Provided material:
%%
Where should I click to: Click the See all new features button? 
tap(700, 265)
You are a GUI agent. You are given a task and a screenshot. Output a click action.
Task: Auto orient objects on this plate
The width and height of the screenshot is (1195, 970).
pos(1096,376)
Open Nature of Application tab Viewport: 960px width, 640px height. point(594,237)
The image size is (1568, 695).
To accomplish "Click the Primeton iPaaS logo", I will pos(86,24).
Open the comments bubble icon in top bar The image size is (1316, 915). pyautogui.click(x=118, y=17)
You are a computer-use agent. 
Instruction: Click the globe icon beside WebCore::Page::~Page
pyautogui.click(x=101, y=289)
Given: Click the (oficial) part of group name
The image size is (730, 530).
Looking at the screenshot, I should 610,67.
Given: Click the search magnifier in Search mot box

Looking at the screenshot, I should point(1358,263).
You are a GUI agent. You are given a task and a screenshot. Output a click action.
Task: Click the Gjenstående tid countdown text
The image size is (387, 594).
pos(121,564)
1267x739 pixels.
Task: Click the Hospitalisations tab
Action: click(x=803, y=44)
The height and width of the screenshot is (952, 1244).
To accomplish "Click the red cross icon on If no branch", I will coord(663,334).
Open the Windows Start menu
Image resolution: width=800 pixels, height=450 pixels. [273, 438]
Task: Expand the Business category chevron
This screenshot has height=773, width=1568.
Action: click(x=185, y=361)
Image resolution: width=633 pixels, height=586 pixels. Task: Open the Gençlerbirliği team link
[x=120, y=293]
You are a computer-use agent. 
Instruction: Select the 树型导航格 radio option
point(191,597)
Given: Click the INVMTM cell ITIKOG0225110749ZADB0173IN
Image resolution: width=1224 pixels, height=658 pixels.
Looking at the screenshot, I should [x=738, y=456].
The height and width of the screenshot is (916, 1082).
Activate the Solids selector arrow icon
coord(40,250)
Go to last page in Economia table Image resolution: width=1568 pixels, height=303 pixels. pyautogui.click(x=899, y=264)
%%
Assignment: Only an exact reproduction of the lines from the one with "This screenshot has height=773, width=1568." to the end of the listing is expected.

Your response:
This screenshot has height=773, width=1568.
Action: click(x=185, y=361)
Image resolution: width=633 pixels, height=586 pixels. Task: Open the Gençlerbirliği team link
[x=120, y=293]
You are a computer-use agent. 
Instruction: Select the 树型导航格 radio option
point(191,597)
Given: Click the INVMTM cell ITIKOG0225110749ZADB0173IN
Image resolution: width=1224 pixels, height=658 pixels.
Looking at the screenshot, I should [x=738, y=456].
The height and width of the screenshot is (916, 1082).
Activate the Solids selector arrow icon
coord(40,250)
Go to last page in Economia table Image resolution: width=1568 pixels, height=303 pixels. pyautogui.click(x=899, y=264)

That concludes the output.